What are user requirements?
Essentially, user requirements are a list of things that your product or service must accomplish in order to meet user needs. Some agencies may just term them ‘requirements’ and treat them as the requirements of YOUR software - but we’re here to say that’s the wrong approach.
You must define USER requirements, not requirements. Listing what your software project needs to do is not the same as understanding what users need and then designing solutions as a result.
In our workshop process, the main drive behind user personas and user stories is to derive user requirements. Our user research process takes this even further by investigating user requirements by directly interacting with your target user base and gathering genuine, real-world needs.
User requirements vs other requirements
While user requirements help shape aspects of a product, such as its features and functionality, the other project requirements are still important and worth discussing.
Requirements as a top-level idea will come from many sources: as an agency, we’ll ask what your project’s goals are, which will help us shape the requirements of the project (for example, if you want to employ app development in addition to your web application, we can define one requirement as cross-platform development.)
Your project must align with your business goals. For example, if you want to grow your sales conversions by 30%, how can a software solution help you to achieve that? This is a business requirement and one that must be factored into a software development project. In our work with clients, we perform stakeholder interviews and workshops to outline your business requirements and how our development project will affect them.
As we’ve discussed, these should be genuine needs discovered through user interviews and other User Research techniques. These requirements define what a user’s goal is and what their inputs and outputs may look like.
Your user and business requirements feed into technical requirements, which you can divide into functional and non-functional requirements.
Functional requirements define how you will develop the product and what the system has to accomplish. This includes everything from reporting requirements through to the platform, coding language, transaction capabilities, audit tracking etc.

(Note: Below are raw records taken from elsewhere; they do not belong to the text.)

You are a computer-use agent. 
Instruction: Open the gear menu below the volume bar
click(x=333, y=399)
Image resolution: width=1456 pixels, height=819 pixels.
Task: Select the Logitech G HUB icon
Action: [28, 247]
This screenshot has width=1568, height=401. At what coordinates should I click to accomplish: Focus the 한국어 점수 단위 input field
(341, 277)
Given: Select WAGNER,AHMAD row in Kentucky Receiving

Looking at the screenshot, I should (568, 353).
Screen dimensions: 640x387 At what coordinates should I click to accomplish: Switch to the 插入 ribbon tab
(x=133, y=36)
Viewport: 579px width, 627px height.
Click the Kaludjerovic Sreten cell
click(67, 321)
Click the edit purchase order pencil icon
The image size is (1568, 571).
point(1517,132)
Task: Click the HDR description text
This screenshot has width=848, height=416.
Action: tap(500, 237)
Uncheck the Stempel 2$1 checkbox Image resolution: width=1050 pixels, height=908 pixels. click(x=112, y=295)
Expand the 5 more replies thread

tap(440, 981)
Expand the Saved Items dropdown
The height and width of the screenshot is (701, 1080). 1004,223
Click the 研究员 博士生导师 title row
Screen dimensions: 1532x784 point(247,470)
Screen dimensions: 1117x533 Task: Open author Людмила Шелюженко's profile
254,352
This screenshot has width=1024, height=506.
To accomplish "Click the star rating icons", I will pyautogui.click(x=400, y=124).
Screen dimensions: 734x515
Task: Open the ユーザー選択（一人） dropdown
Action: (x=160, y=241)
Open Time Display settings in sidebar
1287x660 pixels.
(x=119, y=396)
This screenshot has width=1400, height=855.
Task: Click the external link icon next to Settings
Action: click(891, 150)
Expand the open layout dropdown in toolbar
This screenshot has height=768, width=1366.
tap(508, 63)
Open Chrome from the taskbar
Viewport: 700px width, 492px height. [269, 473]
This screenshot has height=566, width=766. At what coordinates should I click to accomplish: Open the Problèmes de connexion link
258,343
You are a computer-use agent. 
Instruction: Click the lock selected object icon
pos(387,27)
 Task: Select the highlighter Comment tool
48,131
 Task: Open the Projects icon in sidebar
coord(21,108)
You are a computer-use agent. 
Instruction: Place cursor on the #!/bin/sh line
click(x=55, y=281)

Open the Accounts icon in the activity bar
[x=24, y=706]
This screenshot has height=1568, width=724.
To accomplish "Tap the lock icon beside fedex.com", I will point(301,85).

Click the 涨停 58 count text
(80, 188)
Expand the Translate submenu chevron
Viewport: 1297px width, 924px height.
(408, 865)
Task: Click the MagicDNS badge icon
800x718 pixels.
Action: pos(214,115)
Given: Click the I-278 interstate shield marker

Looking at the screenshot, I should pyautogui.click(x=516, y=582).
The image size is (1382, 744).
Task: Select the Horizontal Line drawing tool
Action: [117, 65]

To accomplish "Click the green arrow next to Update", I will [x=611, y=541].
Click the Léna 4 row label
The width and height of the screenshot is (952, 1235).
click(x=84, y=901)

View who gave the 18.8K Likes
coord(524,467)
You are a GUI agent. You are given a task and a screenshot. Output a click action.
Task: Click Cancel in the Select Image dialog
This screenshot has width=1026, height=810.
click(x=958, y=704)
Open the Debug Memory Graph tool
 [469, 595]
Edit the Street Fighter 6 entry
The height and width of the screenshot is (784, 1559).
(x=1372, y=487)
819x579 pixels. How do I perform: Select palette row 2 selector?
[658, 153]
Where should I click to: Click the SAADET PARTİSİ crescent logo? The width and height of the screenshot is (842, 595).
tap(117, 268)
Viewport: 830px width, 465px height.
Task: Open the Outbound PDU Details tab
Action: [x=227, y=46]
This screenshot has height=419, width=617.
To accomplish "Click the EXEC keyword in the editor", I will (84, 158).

Non-functional requirements are elements that a product must have to support the business and user requirements but aren’t defined by tangible technical functions or features. These include things like data integrity, usability, scalability, security etc.
Stakeholders often define non-functional requirements in an attempt to extract what value they want from the product. Unfortunately, this internal bias often ignores user needs and can lead to costly mistakes and feature bloat.
User requirements are king
Ultimately, user requirements are what we believe are the most important thing to gather and understand. By knowing what your customers want from your product, you can shape the functional and non-functional requirements around the people who are actually using the product and generate the conversions you need.
However, gathering these requirements means performing the right kind of user research. For example, if you ask them what they want from a piece of software, a user’s answer can vary wildly and be based on emotion, opinion, expectation etc. If you instead ask them what challenges they face when interacting with online checkout, you’ll clearly understand the problem and, subsequently, the need for something better.
User requirements are vital to a project’s success and are a natural continuation of user persona work. So why go to the effort of mapping out your customers without ever actually gathering their genuine requirements and then building your product to solve user problems instead of satisfying stakeholder expectations?